Roles and Responsibilities :
- Own the Infrastructure, APM and work with Developers and Systems engineers to Build, Release, Monitor and run the services reliability exceeding the agreed SLAs.
- Write software to automate API-driven tasks at scale and contribute to the product codebase in Java, JS, React, Node, Go and Python
- Write automation to reduce toil and eliminate manual tasks that are repeatable.
- Work with Ansible, Puppet, Chef, Terraform or another config management / orchestration suite, know where it's broken, work towards fixing them and explore new alternatives
- Define and accelerate implementation of support processes, tools and best practices
- Maintain services once they are live by measuring and monitoring availability, latency and overall system reliability
- Handle cross team performance issues from identification of the cause, determining the areas of improvement and driving those actions to closure
- Performance and maturity baselining of Systems, tools maturity & coverage, metrics, technology and engineering practices
- Define, Measure and improve Reliability Metrics (SLO/SLI), Observability (Monitoring, Logging-Tracing solutions), Ops process (Incident, Problem Mgmt) and streamline automate release management.
- Build dashboards to provide visibility into performance of the applications.
- Create chaos in the production environment purposefully in a controlled manager to validate reliability of systems.
- Mentor and coach other SREs in the organization
- Provide written and verbal updates to executives and the stakeholders of the application in the organization.
- Understand the current process, system setup and propose the improvements needed in the processes, and technology so that the application exceeds the desired Service Level Objective.
- Strong believer of automation to bring in sustained continuous improvement by automating Toil, Runbooks, improving ability of the applications to auto heal leading to improved reliability
Must Have Skills :
- The successful candidate will have the following attributes/qualifications :
- 15+ years of experience in Development and Operations of applications/services in production that has uptime over 99.9%.
- 8+ years of experience as a SRE in handling applications that are web scale
- Strong hands-on coding experience in one or more programming languages such as Python, Golang, Java, Bash, etc.
- Good understanding of Observability (monitoring, logging, tracing, metrics), Chaos engineering concepts.
- Proficiency in using Observability tools (example : New Relic, Datadog, etc) for monitoring, logging, tracing.
- Expert level hands on knowledge in public cloud platform AWS and/or Google Cloud Platform. Professional level certificate on one of the public clouds is highly desirable.
- Must have hands-on experience in using configuration management systems such as Ansible or SaltStack and infrastructure automation tools like Terraform or CloudFormation.

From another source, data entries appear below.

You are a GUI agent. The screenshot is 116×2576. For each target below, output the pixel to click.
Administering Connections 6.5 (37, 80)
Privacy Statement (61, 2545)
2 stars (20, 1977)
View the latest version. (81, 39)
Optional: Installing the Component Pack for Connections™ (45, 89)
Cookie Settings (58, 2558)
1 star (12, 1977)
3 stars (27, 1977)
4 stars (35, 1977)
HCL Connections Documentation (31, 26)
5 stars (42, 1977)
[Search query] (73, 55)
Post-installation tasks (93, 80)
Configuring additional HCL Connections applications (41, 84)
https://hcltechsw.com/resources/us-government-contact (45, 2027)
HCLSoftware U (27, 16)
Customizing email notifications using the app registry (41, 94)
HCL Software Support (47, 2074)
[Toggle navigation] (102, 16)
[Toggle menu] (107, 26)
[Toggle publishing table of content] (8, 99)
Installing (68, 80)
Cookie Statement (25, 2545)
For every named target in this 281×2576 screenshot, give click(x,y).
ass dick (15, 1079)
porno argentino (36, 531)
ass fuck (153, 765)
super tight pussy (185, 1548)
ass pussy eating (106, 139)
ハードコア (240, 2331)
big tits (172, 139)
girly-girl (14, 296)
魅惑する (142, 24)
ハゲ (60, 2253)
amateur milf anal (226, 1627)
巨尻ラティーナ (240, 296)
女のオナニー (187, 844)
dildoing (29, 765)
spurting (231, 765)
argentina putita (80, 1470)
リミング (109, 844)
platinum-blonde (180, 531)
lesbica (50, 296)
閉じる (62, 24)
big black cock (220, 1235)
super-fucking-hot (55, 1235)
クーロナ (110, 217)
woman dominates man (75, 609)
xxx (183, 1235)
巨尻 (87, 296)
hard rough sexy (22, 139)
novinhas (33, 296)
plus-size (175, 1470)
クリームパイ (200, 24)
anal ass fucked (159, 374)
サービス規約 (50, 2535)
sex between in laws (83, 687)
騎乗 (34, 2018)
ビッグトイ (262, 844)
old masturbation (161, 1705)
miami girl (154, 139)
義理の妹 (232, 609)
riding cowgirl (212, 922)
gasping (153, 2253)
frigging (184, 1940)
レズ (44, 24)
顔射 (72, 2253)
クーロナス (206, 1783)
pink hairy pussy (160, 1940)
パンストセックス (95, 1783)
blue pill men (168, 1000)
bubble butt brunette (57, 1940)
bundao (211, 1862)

- Should have used altering systems such as Pager Duty.
- Should have implemented solutions around Service Level Indicators (SLIs) and Service Level Objectives (SLOs) for services.
- Measurement should have been within a system and across systems in distributed systems
- Should have supported Production Incidents (PIs) on critical applications of a company. Troubleshoot, debug, and diagnose operational issues and drive them to closure.
- Understanding of software delivery life cycles, particularly Agile/Lean & DevOps - Proven experience in handling large scale and growing infrastructure across Data Centers and heterogeneous Cloud platforms
- Experience as a service owner in managing large geographically diverse stakeholders
- Ability to work with creative fast growing engineering team and motivate them to deliver their best work
- History of driving innovation.
Good to Have Skills :
- Familiarity with handling :
- Containerization Kubernetes, Docker, Rancher, etc
- Kafka, Yarn, ElasticSearch etc.
- Source code management and Implementation of Security best practices.
- Tech Stack - Python, Falcon, Elastic Search, MongoDB, AWS (SQS S3), Map Reduce.
- Networking knowledge
- Understanding of software delivery life cycles, particularly Agile/Lean & DevOps
- Contribution to open source community
- Qualification :Masters or Bachelors degree in Computer Science Engineering, or a related technical degree.